14.3669 · Postulat · 2014-08-28
Département de l'intérieur
Liquidé
Wortlaut
Le Conseil fédéral est chargé de réaliser un rapport sur la situation actuelle en matière d'étiquetage des produits importés et les opportunités d'élargir les dispositions concernant l'étiquetage positif des articles 16a et 18 de la loi sur l'agriculture aussi l'article 21 de la loi sur les aliments aux produits alimentaires étrangers.
Begründung
Les producteurs suisses peuvent aujourd'hui profiter de la déclaration positive selon l'article 16a de la loi sur l'agriculture. Cela leur permet, sur une base volontaire, de valoriser leurs productions via un étiquetage approprié si celles-ci satisfont à des exigences plus élevées que celles qu'imposent les normes légales suisses. Cela concerne par exemple des critères relatifs à la protection de l'environnement, la protection des animaux ou la sécurité alimentaire.

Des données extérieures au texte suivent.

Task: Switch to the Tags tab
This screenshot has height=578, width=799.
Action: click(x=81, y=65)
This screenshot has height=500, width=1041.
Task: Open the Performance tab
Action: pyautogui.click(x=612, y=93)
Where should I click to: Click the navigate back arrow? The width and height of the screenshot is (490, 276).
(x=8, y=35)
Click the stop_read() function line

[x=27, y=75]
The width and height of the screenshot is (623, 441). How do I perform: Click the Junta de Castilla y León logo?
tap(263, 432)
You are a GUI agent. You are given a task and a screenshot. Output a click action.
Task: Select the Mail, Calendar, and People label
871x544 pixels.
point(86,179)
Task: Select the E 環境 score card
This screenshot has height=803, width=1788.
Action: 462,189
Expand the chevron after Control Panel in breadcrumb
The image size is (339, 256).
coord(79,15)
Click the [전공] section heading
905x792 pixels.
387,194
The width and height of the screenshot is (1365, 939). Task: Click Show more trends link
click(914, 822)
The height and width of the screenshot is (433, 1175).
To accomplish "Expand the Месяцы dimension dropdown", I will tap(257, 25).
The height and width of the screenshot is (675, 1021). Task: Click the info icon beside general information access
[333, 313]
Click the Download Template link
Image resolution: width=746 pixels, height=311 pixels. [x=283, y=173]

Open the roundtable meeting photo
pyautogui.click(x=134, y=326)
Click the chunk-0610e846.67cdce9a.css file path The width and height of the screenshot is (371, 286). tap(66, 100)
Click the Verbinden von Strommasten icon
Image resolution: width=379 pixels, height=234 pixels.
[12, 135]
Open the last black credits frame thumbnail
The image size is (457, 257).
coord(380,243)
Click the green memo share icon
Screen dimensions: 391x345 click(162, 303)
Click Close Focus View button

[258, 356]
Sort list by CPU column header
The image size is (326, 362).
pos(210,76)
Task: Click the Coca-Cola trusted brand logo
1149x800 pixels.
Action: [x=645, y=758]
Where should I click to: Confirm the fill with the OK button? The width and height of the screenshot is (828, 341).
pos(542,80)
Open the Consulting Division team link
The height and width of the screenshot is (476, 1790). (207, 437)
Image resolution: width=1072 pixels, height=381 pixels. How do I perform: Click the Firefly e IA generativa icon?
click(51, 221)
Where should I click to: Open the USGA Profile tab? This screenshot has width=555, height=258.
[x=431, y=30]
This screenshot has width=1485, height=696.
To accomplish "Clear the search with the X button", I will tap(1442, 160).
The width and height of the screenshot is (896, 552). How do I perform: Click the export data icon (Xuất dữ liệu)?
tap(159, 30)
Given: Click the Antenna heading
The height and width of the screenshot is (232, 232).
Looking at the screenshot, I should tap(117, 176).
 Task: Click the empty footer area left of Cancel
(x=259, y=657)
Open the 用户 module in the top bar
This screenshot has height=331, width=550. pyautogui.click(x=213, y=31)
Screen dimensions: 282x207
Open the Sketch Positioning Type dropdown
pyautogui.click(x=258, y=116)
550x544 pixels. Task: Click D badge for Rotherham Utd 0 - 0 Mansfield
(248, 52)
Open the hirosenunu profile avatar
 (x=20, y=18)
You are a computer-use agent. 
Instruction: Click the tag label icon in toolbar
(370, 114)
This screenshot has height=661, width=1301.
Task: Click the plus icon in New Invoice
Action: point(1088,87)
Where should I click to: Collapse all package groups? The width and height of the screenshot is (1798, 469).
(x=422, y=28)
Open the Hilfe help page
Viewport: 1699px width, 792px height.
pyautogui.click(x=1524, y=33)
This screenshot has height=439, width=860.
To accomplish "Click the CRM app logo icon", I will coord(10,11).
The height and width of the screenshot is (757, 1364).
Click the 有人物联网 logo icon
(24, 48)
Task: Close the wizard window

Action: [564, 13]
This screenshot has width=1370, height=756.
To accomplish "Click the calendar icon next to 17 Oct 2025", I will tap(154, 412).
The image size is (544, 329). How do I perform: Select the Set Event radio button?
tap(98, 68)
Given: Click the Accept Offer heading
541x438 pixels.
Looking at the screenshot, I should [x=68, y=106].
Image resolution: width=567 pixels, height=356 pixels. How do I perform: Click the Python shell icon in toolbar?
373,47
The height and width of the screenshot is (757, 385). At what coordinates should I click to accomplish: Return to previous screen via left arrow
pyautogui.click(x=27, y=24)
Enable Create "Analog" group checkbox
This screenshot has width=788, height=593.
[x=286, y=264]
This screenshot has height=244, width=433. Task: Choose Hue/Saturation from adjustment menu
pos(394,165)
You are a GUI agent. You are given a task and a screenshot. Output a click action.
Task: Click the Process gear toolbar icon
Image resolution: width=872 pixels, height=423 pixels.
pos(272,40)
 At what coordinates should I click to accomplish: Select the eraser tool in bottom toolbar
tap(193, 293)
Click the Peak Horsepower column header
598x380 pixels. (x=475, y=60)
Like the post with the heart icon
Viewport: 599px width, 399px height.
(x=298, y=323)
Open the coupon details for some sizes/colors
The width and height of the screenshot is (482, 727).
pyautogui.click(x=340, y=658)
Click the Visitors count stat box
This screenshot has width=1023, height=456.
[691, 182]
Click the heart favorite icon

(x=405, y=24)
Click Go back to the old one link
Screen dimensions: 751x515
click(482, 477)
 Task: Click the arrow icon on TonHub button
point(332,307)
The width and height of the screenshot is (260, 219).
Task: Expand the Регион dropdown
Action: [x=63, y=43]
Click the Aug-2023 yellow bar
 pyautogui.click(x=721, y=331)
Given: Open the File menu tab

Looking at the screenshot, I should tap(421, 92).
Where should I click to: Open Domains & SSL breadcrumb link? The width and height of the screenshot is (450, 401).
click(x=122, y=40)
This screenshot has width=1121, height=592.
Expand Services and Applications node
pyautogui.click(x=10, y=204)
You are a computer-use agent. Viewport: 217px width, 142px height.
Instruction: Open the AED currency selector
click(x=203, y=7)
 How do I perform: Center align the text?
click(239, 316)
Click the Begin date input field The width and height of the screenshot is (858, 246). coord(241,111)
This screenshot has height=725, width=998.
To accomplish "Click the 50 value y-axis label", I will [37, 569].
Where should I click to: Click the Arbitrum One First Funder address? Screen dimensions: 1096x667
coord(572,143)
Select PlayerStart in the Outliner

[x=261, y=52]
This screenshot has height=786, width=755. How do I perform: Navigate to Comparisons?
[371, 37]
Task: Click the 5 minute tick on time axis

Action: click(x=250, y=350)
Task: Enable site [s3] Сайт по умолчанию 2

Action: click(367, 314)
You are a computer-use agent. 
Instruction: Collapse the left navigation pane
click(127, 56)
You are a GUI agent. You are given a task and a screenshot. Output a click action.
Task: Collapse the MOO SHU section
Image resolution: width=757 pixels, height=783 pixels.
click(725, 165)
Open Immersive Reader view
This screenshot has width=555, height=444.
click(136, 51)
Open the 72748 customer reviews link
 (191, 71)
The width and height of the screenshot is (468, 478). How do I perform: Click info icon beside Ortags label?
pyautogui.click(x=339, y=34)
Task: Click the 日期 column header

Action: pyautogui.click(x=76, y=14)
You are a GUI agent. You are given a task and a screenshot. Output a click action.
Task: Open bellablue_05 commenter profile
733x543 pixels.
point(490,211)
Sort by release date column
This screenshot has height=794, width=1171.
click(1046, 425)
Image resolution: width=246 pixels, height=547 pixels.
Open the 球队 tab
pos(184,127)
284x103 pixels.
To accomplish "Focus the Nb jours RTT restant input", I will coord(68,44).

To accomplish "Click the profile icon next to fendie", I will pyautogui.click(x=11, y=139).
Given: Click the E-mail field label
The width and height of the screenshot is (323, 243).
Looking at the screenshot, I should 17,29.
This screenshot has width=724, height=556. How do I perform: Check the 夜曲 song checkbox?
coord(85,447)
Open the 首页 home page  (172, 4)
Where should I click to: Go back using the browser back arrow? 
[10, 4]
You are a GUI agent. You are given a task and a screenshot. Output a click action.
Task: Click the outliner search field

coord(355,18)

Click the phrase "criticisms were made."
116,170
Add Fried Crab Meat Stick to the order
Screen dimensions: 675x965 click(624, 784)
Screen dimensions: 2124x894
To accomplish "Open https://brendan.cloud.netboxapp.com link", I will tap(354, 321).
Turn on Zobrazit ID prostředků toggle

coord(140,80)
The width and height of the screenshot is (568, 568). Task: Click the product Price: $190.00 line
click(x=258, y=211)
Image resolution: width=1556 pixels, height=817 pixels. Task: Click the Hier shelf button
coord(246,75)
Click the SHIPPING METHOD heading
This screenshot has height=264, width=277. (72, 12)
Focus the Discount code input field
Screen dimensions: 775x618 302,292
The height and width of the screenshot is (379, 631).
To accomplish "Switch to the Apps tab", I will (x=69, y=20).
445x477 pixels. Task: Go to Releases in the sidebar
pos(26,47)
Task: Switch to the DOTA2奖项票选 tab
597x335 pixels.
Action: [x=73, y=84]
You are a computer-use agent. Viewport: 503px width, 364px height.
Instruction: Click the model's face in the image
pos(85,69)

La population suisse est aujourd'hui particulièrement sensible à la qualité des produits consommés. En parallèle, la consommation s'est mondialisée. La qualité des produits doit concerner autant les produits suisses qu'étrangers. Pour améliorer la qualité des produits importés - in extenso la qualité de vie des animaux et la sécurité alimentaire - il serait pertinent de permettre également aux importateurs des produits étrangers de pouvoir profiter de l'étiquetage positif.
Antrag des Bundesrates
Le Conseil fédéral propose d'accepter le postulat.
Stellungnahme des Bundesrates
L'article 16a de la loi sur l'agriculture (indication de caractéristiques ou de modes de production) et l'article 21 de la loi sur les denrées alimentaires et objets usuels (désignation particulière, étiquetage) s'appliquent tant aux produits indigènes qu'aux produits importés (voir notamment FF 2004 6636). À l'inverse et conformément aux engagements internationaux, l'article 18 de la loi sur l'agriculture (indications des produits issus de modes de production interdits en Suisse) ne s'adresse qu'aux produits étrangers. En conséquence de l'article 16a susmentionné, les importateurs de produits étrangers peuvent, déjà aujourd'hui, profiter de l'étiquetage positif.
Le Conseil fédéral est toutefois prêt à rédiger un rapport sur les possibilités juridiques données aux producteurs et aux importateurs d'étiqueter leurs produits de manière volontaire et positive et d'expliquer les liens entre les différents articles susmentionnés.
Le Conseil fédéral propose d'accepter le postulat.